● REQUIRED ACTION
Every entry must come back exactly as it was written.

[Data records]
·····

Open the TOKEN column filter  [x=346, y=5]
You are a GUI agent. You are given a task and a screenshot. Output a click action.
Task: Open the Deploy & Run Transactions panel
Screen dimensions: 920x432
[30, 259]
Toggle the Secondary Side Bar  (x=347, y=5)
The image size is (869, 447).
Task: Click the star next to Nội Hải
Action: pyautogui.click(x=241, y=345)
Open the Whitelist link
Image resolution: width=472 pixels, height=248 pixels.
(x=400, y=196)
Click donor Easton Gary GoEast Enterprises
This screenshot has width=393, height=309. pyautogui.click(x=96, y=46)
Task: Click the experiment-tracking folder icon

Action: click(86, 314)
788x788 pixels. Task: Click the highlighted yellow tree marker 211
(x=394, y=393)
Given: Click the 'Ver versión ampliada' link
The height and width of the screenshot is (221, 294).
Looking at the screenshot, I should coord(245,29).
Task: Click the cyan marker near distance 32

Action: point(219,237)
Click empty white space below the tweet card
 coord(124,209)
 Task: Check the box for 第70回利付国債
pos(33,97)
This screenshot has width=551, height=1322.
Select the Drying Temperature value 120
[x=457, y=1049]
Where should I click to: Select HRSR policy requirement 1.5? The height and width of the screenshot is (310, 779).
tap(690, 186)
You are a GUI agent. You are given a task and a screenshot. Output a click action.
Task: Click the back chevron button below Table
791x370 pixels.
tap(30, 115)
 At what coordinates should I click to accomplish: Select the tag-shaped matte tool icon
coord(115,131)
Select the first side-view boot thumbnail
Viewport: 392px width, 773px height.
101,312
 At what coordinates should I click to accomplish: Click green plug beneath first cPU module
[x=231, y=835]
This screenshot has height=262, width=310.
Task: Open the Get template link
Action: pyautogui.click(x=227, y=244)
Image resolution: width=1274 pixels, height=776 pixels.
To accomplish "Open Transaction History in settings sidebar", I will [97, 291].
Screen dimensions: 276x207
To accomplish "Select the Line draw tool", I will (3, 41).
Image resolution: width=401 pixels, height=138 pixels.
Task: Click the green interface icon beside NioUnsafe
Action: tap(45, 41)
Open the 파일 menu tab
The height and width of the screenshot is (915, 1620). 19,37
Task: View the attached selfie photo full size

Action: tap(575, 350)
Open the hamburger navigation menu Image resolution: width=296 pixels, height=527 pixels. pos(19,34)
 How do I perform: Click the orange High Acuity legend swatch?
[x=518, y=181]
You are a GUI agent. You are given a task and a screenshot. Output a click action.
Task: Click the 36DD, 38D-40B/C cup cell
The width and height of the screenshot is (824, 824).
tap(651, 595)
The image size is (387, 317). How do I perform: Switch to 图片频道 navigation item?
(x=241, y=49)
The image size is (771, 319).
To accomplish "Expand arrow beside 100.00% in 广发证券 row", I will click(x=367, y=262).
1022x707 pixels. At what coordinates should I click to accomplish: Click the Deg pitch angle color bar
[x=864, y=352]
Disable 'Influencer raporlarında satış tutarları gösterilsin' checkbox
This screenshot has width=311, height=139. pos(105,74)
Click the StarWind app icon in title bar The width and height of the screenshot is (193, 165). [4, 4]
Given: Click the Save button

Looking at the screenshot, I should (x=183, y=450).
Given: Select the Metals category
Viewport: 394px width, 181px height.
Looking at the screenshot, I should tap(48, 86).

·····

● RESULT OF THE EXERCISE
Open the TOKEN column filter  [x=346, y=5]
You are a GUI agent. You are given a task and a screenshot. Output a click action.
Task: Open the Deploy & Run Transactions panel
Screen dimensions: 920x432
[30, 259]
Toggle the Secondary Side Bar  (x=347, y=5)
The image size is (869, 447).
Task: Click the star next to Nội Hải
Action: pyautogui.click(x=241, y=345)
Open the Whitelist link
Image resolution: width=472 pixels, height=248 pixels.
(x=400, y=196)
Click donor Easton Gary GoEast Enterprises
This screenshot has width=393, height=309. pyautogui.click(x=96, y=46)
Task: Click the experiment-tracking folder icon

Action: click(86, 314)
788x788 pixels. Task: Click the highlighted yellow tree marker 211
(x=394, y=393)
Given: Click the 'Ver versión ampliada' link
The height and width of the screenshot is (221, 294).
Looking at the screenshot, I should coord(245,29).
Task: Click the cyan marker near distance 32

Action: point(219,237)
Click empty white space below the tweet card
 coord(124,209)
 Task: Check the box for 第70回利付国債
pos(33,97)
This screenshot has width=551, height=1322.
Select the Drying Temperature value 120
[x=457, y=1049]
Where should I click to: Select HRSR policy requirement 1.5? The height and width of the screenshot is (310, 779).
tap(690, 186)
You are a GUI agent. You are given a task and a screenshot. Output a click action.
Task: Click the back chevron button below Table
791x370 pixels.
tap(30, 115)
 At what coordinates should I click to accomplish: Select the tag-shaped matte tool icon
coord(115,131)
Select the first side-view boot thumbnail
Viewport: 392px width, 773px height.
101,312
 At what coordinates should I click to accomplish: Click green plug beneath first cPU module
[x=231, y=835]
This screenshot has height=262, width=310.
Task: Open the Get template link
Action: pyautogui.click(x=227, y=244)
Image resolution: width=1274 pixels, height=776 pixels.
To accomplish "Open Transaction History in settings sidebar", I will [97, 291].
Screen dimensions: 276x207
To accomplish "Select the Line draw tool", I will (3, 41).
Image resolution: width=401 pixels, height=138 pixels.
Task: Click the green interface icon beside NioUnsafe
Action: tap(45, 41)
Open the 파일 menu tab
The height and width of the screenshot is (915, 1620). 19,37
Task: View the attached selfie photo full size

Action: tap(575, 350)
Open the hamburger navigation menu Image resolution: width=296 pixels, height=527 pixels. pos(19,34)
 How do I perform: Click the orange High Acuity legend swatch?
[x=518, y=181]
You are a GUI agent. You are given a task and a screenshot. Output a click action.
Task: Click the 36DD, 38D-40B/C cup cell
The width and height of the screenshot is (824, 824).
tap(651, 595)
The image size is (387, 317). How do I perform: Switch to 图片频道 navigation item?
(x=241, y=49)
The image size is (771, 319).
To accomplish "Expand arrow beside 100.00% in 广发证券 row", I will click(x=367, y=262).
1022x707 pixels. At what coordinates should I click to accomplish: Click the Deg pitch angle color bar
[x=864, y=352]
Disable 'Influencer raporlarında satış tutarları gösterilsin' checkbox
This screenshot has width=311, height=139. pos(105,74)
Click the StarWind app icon in title bar The width and height of the screenshot is (193, 165). [4, 4]
Given: Click the Save button

Looking at the screenshot, I should (x=183, y=450).
Given: Select the Metals category
Viewport: 394px width, 181px height.
Looking at the screenshot, I should tap(48, 86).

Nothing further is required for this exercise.